今日の東京はこの秋一番の寒さらしいが、これだけきれいな青空も、この秋、初めてのような気がする。

ところで、今週の月曜日は、わざわざ西国分寺にある「クルミドコーヒー」まで出掛けた。

都心からの所要時間は約40~45分。決して近くはない。

クルミドコーヒーは、影山さんという方が経営しているカフェで、名前のとおり、店内には「無料」の「クルミ」が置いてあり、好きなだけ食べていいことになっている。

店内は、木と鉄とガラス以外の素材は一切使われておらず、壁も影山さん自らが貼ったという凝り具合だ。

ところで、その影山さんであるが、東京大学法学部を卒業し、経営コンサルティングファームのマッキンゼーに就職。その後、マッキンゼーの先輩が立ち上げるウィルキャピタルというベンチャーキャピタルに参画し、2年程前に「カフェ」のオーナーとなった、僕から見ると、かなり変わった人である。

その影山さんが講師?となり、毎週月曜日に「クルミドの夕べ」という勉強会のようなものを開催しているらしいのだが、一昨日のテーマは「ベンチャーキャピタル(VC)」で、影山さんがVCの社会的役割、そして、現状と未来ををどう考えているのか?を拝聴したいと思い、1時間近くもかけて、久しぶりにクルミドコーヒーまで行ってみた。

結論として、僕が期待したような話は聞けなかったが、その代わりに、別の収穫があった。

影山さんが何故、「クルミドの夕べ」と題して、無料で、それも毎週、勉強会のようなものを開催しているのか?僕なりにその理由が分かったような気がした。

影山さんにとっては「クルミドコーヒー」そのものが影山さんの「理念」の結晶であり、お店というハードとメニューという商品でその理念を具現化しているわけだが、それだけではなく、影山さんが今の日本社会(場合によっては世界全体)をどのように見ているのか?そして、どのような社会を理想とし、どのような理想の実現の一助となろうとしているのか?その「想い」を自分の言葉で直接、伝えたいのだろう。

つまり、経済的価値(リターン)ではなく、直接的に経済に転化できない何かを、そのことから得ているのだと思う。
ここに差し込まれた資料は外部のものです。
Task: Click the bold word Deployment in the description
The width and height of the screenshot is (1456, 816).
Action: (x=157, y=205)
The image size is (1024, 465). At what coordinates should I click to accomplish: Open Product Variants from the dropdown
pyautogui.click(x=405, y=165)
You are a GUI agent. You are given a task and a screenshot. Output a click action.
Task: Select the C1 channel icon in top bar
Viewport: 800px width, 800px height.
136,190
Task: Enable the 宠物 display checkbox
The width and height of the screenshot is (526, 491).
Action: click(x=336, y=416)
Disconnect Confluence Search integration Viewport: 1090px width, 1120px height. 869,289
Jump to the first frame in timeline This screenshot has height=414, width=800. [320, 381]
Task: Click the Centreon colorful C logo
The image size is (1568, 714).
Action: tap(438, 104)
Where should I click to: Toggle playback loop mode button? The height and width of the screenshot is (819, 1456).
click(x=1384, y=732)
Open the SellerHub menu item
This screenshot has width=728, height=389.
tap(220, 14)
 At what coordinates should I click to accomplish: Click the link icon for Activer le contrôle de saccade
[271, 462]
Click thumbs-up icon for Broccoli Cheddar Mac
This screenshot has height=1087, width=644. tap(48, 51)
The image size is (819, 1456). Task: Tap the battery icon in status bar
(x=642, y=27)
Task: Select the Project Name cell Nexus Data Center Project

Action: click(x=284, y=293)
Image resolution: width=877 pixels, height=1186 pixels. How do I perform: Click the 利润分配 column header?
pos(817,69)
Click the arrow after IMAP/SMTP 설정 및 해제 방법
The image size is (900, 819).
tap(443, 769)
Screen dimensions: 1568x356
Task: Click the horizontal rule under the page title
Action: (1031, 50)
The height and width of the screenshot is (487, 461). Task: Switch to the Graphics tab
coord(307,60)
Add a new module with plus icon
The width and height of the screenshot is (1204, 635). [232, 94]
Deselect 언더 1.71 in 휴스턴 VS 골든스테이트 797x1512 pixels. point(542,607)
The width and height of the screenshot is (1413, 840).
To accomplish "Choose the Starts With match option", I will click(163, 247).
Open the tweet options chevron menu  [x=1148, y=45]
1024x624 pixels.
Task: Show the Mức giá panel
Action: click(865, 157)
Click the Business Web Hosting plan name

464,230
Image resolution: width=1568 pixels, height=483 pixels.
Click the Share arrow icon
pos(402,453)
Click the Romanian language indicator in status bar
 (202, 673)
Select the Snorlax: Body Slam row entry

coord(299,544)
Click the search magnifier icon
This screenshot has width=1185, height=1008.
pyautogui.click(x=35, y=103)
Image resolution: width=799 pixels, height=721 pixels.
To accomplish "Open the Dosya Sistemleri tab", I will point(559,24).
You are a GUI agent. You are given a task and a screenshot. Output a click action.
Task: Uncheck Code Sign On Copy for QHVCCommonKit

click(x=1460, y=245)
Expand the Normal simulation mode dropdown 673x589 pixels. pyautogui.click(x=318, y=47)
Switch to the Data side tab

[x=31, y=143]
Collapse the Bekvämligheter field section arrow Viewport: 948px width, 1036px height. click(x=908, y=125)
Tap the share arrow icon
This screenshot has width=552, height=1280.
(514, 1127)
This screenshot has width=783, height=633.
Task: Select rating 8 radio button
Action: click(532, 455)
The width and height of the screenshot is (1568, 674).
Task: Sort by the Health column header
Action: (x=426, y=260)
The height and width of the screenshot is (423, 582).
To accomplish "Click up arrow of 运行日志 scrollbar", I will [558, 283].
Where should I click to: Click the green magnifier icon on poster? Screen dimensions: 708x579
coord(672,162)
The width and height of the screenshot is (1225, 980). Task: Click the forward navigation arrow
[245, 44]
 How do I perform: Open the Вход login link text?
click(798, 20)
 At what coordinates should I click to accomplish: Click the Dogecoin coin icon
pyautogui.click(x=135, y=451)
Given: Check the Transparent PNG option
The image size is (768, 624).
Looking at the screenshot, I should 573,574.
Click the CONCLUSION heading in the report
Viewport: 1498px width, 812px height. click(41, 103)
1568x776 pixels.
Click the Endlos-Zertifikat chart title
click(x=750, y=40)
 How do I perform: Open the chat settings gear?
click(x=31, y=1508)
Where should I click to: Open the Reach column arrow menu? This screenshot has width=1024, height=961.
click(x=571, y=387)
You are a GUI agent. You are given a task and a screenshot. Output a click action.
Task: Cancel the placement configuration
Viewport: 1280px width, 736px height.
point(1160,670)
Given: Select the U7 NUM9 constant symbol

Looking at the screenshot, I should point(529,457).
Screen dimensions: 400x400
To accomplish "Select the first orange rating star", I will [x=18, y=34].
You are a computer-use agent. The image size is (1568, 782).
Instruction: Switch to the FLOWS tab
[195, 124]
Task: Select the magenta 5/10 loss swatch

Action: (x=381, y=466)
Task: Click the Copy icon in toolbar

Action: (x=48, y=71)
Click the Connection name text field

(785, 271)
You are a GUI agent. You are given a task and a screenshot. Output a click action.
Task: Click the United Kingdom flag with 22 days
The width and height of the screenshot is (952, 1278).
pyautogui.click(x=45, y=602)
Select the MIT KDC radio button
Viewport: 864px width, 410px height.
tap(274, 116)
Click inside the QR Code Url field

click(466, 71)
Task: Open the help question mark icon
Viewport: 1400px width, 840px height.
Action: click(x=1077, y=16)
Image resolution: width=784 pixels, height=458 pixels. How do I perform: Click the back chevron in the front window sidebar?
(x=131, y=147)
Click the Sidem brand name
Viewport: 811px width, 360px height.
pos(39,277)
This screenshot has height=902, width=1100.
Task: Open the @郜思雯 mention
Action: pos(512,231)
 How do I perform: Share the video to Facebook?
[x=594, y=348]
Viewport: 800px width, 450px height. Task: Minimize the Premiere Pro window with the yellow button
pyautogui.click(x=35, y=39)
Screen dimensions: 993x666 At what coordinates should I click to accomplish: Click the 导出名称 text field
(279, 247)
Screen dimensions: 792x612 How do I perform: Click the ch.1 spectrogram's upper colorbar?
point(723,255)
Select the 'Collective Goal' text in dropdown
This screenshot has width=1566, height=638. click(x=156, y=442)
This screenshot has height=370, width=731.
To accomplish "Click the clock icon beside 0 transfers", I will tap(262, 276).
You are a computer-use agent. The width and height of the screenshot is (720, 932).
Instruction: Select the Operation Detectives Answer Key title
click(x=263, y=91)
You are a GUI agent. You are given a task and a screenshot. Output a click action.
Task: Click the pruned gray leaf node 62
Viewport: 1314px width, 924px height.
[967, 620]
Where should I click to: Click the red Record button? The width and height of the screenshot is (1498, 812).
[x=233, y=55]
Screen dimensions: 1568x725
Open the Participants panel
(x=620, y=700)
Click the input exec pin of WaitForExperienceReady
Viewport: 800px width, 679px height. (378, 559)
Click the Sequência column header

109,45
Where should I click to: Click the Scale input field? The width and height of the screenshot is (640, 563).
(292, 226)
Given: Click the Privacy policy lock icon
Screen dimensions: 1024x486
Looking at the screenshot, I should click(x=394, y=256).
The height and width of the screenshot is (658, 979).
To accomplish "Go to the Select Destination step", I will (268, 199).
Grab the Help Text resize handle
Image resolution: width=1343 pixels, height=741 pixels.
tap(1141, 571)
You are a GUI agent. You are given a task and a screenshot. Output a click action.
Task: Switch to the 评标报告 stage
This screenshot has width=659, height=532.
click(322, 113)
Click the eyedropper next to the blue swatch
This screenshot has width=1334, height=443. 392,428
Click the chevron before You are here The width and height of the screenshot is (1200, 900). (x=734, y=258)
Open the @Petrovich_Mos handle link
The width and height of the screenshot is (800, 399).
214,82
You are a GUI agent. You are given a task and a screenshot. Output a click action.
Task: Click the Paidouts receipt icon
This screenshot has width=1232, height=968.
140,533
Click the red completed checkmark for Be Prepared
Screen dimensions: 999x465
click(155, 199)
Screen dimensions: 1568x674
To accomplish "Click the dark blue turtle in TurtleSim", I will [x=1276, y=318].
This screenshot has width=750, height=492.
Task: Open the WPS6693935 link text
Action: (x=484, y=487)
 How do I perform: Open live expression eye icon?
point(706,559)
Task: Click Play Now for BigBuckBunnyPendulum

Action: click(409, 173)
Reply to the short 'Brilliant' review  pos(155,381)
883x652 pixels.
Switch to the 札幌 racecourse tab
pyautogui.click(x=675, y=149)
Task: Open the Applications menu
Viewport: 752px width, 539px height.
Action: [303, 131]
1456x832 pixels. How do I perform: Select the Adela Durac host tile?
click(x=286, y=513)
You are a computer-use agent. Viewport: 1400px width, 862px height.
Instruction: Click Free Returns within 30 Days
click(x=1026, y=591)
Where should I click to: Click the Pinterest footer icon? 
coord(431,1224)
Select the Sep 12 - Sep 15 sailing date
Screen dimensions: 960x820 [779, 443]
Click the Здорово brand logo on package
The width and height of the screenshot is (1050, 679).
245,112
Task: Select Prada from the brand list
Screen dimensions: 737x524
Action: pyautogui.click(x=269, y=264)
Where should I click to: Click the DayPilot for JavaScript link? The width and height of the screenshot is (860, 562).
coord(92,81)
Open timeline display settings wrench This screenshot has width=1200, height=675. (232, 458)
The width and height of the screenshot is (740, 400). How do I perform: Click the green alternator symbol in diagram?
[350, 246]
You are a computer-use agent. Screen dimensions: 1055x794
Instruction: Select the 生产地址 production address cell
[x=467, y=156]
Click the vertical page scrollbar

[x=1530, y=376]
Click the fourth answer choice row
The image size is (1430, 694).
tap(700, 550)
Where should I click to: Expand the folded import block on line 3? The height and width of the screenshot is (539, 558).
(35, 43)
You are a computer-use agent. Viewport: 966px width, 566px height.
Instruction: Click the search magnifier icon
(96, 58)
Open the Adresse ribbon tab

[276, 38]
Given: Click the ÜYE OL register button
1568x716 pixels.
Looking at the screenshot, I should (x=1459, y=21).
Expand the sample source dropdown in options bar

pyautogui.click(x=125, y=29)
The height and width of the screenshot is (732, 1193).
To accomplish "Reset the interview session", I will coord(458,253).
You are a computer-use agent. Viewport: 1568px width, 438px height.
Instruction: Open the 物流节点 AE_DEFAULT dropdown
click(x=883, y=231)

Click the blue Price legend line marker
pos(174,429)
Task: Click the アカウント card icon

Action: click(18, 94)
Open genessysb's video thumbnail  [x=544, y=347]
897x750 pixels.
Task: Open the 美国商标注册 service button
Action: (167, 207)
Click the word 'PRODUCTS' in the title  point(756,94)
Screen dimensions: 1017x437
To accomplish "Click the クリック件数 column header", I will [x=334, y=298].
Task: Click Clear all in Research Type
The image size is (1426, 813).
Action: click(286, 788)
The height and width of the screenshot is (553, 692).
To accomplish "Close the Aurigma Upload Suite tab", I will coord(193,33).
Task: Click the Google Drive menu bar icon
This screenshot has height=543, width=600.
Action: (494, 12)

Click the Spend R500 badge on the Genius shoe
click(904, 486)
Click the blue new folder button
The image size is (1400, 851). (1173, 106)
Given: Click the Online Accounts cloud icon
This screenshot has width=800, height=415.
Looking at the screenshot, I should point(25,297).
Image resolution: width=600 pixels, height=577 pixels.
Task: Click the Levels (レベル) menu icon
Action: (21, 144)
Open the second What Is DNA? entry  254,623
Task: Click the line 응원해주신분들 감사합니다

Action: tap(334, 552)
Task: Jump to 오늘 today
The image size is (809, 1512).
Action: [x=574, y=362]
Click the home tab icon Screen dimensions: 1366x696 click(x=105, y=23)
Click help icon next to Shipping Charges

影山さんほどの学歴と経歴と能力があれば、もっと稼げる選択肢は他にいくらでもあるだろうに、それを捨ててリスクを取って「カフェ」と「賃貸マンション(現代版の長屋のような運営をしている)」の経営を始めた理由が、よりよく理解できた気がした。

それはひと言で言えば、「顔の見える経済」(誰のための経済活動か?が分かる社会)を実現したいということなのだろう。

彼が考えている(だろう)「顔の見える経済」の何たるか?に関しては、別途、エントリーを書こうと思う。